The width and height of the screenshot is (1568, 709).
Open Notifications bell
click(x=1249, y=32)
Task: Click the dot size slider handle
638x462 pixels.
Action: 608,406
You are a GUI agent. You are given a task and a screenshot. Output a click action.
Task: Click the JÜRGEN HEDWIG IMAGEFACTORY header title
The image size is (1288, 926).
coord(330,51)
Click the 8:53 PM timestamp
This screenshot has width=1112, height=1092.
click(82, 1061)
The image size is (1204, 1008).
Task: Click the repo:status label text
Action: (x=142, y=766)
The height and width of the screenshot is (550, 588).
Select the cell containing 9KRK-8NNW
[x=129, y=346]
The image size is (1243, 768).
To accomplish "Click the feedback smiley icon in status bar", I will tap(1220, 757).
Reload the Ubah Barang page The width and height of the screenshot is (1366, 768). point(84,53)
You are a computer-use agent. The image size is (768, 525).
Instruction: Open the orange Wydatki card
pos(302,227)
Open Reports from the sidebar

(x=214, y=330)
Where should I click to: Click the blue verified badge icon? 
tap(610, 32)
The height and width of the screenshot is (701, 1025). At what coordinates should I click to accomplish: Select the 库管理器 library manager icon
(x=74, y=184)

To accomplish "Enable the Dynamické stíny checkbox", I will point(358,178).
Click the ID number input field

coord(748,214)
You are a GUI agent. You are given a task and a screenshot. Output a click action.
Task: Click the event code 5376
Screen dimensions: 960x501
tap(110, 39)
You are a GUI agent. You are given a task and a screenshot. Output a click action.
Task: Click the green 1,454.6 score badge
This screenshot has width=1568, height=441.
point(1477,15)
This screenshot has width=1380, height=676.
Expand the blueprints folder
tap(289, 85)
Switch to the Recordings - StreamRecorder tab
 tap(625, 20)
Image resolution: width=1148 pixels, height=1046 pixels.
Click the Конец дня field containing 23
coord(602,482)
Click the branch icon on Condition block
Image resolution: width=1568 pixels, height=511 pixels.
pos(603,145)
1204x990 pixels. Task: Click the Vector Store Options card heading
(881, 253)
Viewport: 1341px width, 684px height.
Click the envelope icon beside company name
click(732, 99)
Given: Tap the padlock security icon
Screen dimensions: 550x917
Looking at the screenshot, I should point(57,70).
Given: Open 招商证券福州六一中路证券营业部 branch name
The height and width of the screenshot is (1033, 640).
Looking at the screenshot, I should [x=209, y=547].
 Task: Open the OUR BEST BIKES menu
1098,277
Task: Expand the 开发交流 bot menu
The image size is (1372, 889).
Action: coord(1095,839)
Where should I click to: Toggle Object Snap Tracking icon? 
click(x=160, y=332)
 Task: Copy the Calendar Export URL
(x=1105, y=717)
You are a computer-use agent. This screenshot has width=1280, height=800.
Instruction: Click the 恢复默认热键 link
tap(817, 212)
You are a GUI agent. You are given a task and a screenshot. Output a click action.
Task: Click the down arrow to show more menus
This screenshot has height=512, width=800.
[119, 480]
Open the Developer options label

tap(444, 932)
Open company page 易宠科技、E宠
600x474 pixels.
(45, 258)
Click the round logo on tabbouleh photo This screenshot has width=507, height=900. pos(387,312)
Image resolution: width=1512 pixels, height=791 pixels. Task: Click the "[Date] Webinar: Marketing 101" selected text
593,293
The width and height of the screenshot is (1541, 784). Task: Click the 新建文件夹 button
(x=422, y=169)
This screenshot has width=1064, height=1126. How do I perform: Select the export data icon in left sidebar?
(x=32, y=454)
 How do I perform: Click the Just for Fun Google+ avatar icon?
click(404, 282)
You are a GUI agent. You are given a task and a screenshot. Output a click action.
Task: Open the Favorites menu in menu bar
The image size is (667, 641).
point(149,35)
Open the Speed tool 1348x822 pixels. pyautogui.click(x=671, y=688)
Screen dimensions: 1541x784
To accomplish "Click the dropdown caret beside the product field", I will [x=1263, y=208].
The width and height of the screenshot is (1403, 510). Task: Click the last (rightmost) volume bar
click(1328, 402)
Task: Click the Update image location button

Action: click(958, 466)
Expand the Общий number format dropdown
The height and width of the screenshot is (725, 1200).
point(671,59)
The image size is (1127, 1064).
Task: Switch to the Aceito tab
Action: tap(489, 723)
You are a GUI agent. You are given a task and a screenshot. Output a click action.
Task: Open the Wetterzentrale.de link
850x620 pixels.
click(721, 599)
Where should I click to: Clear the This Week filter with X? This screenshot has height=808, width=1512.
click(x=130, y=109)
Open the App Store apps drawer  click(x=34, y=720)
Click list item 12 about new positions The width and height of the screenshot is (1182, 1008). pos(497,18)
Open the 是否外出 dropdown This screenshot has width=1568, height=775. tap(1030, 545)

WORK REQUIRED: Reproduce the entries above verbatim, line for line.

TASK OUTPUT:
The width and height of the screenshot is (1568, 709).
Open Notifications bell
click(x=1249, y=32)
Task: Click the dot size slider handle
638x462 pixels.
Action: 608,406
You are a GUI agent. You are given a task and a screenshot. Output a click action.
Task: Click the JÜRGEN HEDWIG IMAGEFACTORY header title
The image size is (1288, 926).
coord(330,51)
Click the 8:53 PM timestamp
This screenshot has width=1112, height=1092.
click(82, 1061)
The image size is (1204, 1008).
Task: Click the repo:status label text
Action: (x=142, y=766)
The height and width of the screenshot is (550, 588).
Select the cell containing 9KRK-8NNW
[x=129, y=346]
The image size is (1243, 768).
To accomplish "Click the feedback smiley icon in status bar", I will tap(1220, 757).
Reload the Ubah Barang page The width and height of the screenshot is (1366, 768). point(84,53)
You are a computer-use agent. The image size is (768, 525).
Instruction: Open the orange Wydatki card
pos(302,227)
Open Reports from the sidebar

(x=214, y=330)
Where should I click to: Click the blue verified badge icon? 
tap(610, 32)
The height and width of the screenshot is (701, 1025). At what coordinates should I click to accomplish: Select the 库管理器 library manager icon
(x=74, y=184)

To accomplish "Enable the Dynamické stíny checkbox", I will point(358,178).
Click the ID number input field

coord(748,214)
You are a GUI agent. You are given a task and a screenshot. Output a click action.
Task: Click the event code 5376
Screen dimensions: 960x501
tap(110, 39)
You are a GUI agent. You are given a task and a screenshot. Output a click action.
Task: Click the green 1,454.6 score badge
This screenshot has width=1568, height=441.
point(1477,15)
This screenshot has width=1380, height=676.
Expand the blueprints folder
tap(289, 85)
Switch to the Recordings - StreamRecorder tab
 tap(625, 20)
Image resolution: width=1148 pixels, height=1046 pixels.
Click the Конец дня field containing 23
coord(602,482)
Click the branch icon on Condition block
Image resolution: width=1568 pixels, height=511 pixels.
pos(603,145)
1204x990 pixels. Task: Click the Vector Store Options card heading
(881, 253)
Viewport: 1341px width, 684px height.
Click the envelope icon beside company name
click(732, 99)
Given: Tap the padlock security icon
Screen dimensions: 550x917
Looking at the screenshot, I should point(57,70).
Given: Open 招商证券福州六一中路证券营业部 branch name
The height and width of the screenshot is (1033, 640).
Looking at the screenshot, I should [x=209, y=547].
 Task: Open the OUR BEST BIKES menu
1098,277
Task: Expand the 开发交流 bot menu
The image size is (1372, 889).
Action: coord(1095,839)
Where should I click to: Toggle Object Snap Tracking icon? 
click(x=160, y=332)
 Task: Copy the Calendar Export URL
(x=1105, y=717)
You are a computer-use agent. This screenshot has width=1280, height=800.
Instruction: Click the 恢复默认热键 link
tap(817, 212)
You are a GUI agent. You are given a task and a screenshot. Output a click action.
Task: Click the down arrow to show more menus
This screenshot has height=512, width=800.
[119, 480]
Open the Developer options label

tap(444, 932)
Open company page 易宠科技、E宠
600x474 pixels.
(45, 258)
Click the round logo on tabbouleh photo This screenshot has width=507, height=900. pos(387,312)
Image resolution: width=1512 pixels, height=791 pixels. Task: Click the "[Date] Webinar: Marketing 101" selected text
593,293
The width and height of the screenshot is (1541, 784). Task: Click the 新建文件夹 button
(x=422, y=169)
This screenshot has width=1064, height=1126. How do I perform: Select the export data icon in left sidebar?
(x=32, y=454)
 How do I perform: Click the Just for Fun Google+ avatar icon?
click(404, 282)
You are a GUI agent. You are given a task and a screenshot. Output a click action.
Task: Open the Favorites menu in menu bar
The image size is (667, 641).
point(149,35)
Open the Speed tool 1348x822 pixels. pyautogui.click(x=671, y=688)
Screen dimensions: 1541x784
To accomplish "Click the dropdown caret beside the product field", I will [x=1263, y=208].
The width and height of the screenshot is (1403, 510). Task: Click the last (rightmost) volume bar
click(1328, 402)
Task: Click the Update image location button

Action: click(958, 466)
Expand the Общий number format dropdown
The height and width of the screenshot is (725, 1200).
point(671,59)
The image size is (1127, 1064).
Task: Switch to the Aceito tab
Action: tap(489, 723)
You are a GUI agent. You are given a task and a screenshot. Output a click action.
Task: Open the Wetterzentrale.de link
850x620 pixels.
click(721, 599)
Where should I click to: Clear the This Week filter with X? This screenshot has height=808, width=1512.
click(x=130, y=109)
Open the App Store apps drawer  click(x=34, y=720)
Click list item 12 about new positions The width and height of the screenshot is (1182, 1008). pos(497,18)
Open the 是否外出 dropdown This screenshot has width=1568, height=775. tap(1030, 545)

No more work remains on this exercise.